What I’ve liked about it so far is that there’s so many people who are interested in it, that many others have joined in, including people who are not committers at Apache/Jakarta yet, and that despite all the debate, they seem to be moving forward at a steady pace.

I hope to add Clazz [maybe even with a better name] to my list of APIs I carry around with me to use anywhere.

Best Language

Tuesday, October 29th, 2002

What’s the best language you ever learnt or used? The one that satisified you the most both in terms of its success at reaching your solution and at the feeling of control and beauty?

Only one that even gets on the board for me is the language of Regular Expressions. The best computing language around. Friedl’s book was a wonder-tome, and I’m still debating over whether I should upgrade. Or maybe I just demand it be on the next company book order.

Docbook HowTo

Tuesday, October 29th, 2002

Quick potted how to get started with DocBook:

1) Grab a docbook reference. I’m using the DocBook book from Norman Walsh [seems quite an authority]. There are newer, online versions but they’re not complete yet.
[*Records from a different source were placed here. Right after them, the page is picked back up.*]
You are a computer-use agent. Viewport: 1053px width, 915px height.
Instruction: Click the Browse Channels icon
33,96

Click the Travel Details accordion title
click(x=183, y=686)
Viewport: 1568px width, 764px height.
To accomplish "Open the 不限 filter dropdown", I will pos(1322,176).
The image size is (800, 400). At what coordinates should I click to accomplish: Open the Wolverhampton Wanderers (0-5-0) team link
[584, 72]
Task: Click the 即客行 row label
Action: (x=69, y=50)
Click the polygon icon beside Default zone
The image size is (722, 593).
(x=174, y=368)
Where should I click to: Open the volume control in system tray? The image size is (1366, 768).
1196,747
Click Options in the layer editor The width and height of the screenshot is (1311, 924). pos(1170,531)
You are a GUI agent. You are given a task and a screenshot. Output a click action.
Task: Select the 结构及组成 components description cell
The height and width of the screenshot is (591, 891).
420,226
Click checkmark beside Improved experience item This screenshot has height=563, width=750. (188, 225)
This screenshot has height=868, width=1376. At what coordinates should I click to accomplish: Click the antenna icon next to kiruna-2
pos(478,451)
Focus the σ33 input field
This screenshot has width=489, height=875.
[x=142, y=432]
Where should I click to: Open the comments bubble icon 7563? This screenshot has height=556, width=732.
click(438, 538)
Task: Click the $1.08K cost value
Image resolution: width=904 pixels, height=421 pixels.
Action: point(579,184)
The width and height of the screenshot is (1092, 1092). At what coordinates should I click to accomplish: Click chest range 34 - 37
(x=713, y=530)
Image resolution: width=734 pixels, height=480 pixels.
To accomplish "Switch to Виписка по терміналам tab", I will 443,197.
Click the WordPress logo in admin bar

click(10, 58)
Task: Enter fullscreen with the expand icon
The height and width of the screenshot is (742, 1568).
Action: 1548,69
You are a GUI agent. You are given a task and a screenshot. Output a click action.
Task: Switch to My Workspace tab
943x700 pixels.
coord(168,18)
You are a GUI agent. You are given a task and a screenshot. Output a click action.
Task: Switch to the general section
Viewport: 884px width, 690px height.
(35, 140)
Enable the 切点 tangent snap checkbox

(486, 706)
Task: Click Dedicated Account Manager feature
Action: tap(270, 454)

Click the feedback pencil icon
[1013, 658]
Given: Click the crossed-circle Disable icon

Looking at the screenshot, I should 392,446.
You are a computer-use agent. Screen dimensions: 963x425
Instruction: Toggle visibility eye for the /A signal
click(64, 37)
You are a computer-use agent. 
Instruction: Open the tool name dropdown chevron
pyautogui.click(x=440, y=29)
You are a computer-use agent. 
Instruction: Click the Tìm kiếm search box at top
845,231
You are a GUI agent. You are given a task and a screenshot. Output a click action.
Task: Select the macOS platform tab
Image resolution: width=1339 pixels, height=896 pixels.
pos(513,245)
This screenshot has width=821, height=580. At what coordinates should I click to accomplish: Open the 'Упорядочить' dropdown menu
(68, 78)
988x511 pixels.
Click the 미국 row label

You can also find it at OReilly and other places.

2) Grab Xalan. I went and grabbed the latest stable Xalan. The book warns you against Xalan, but I suspect that is very dated information [indeed, the book is quite dated. So expect to have to pick things up through the occasional surprise].

3) Get yerself a nice set of XSL’s for converting DocBook to other formats. I’m using the stylesheets at the DocBook project at sourceforge.

4) Write your book/article/faq/man-page.

5) Using the instructions at Xalan setup your classpath and run java org.apache.xalan.xslt.Process -IN yourbook.xml -XSL html/docbook.xsl -OUT docbook.html

Docbook

Monday, October 28th, 2002

I’ve been increasingly bored with the idea of learning about another new language [for about 3 years this was not boring to me. I’d read Fortran and Cobol books in the belief they’d have something interesting in them]. The last book I recall reading about a new language was the Ruby book. Since then D, elastiC, Velocity, Jelly have all not really felt like something new and radical that I want to pick up and learn about.

So maybe it’s time I started to go back over the things I’ve always meant to learn more about and use. Like Expect, I read up on the book on this but never had much of a use for it, though in Java I might’ve [actually there is a JExcpect which I think I downloaded, so obviously I never kicked myself into using that either]. Also there is Scheme. They released the classic book online for free for that recently [I know, a language, but also a religion that I’d like to sniff into].

Another is Docbook. I want to write a book, or at least an online resemblance of one. So I need a tool to write it in. I spent about 20 minutes putting together my own custom XML structure and then gave in, went to look on Safari for the DocBook book, couldn’t find it, thought it might be in my free book repository, wasn’t, googled in shock, found where OReilly had released it. So reading through it. Good god it’s huge. So much to yearn. I think I’m drooling.

Moved office

Monday, October 28th, 2002

After many grumbles I’ve moved one of my machines out of the basement up to my wife’s office so we can spend more time in the same room. The fact the basement is damn cold at the moment has nothing to do with it…

So I’ve gone minimalist :) My happy hacker keyboard, in black, is very cool. Bit hard to get used to after an MS natural keyboard. Wireless Logitech mouse, some old Typhoon loud speakers [I like these, no plug, they have an adaptor into the PC], the last PC I put together and a new ViewSonic 15″ LCD. Very nice and fits neatly on the 30 dollar Target tabletop.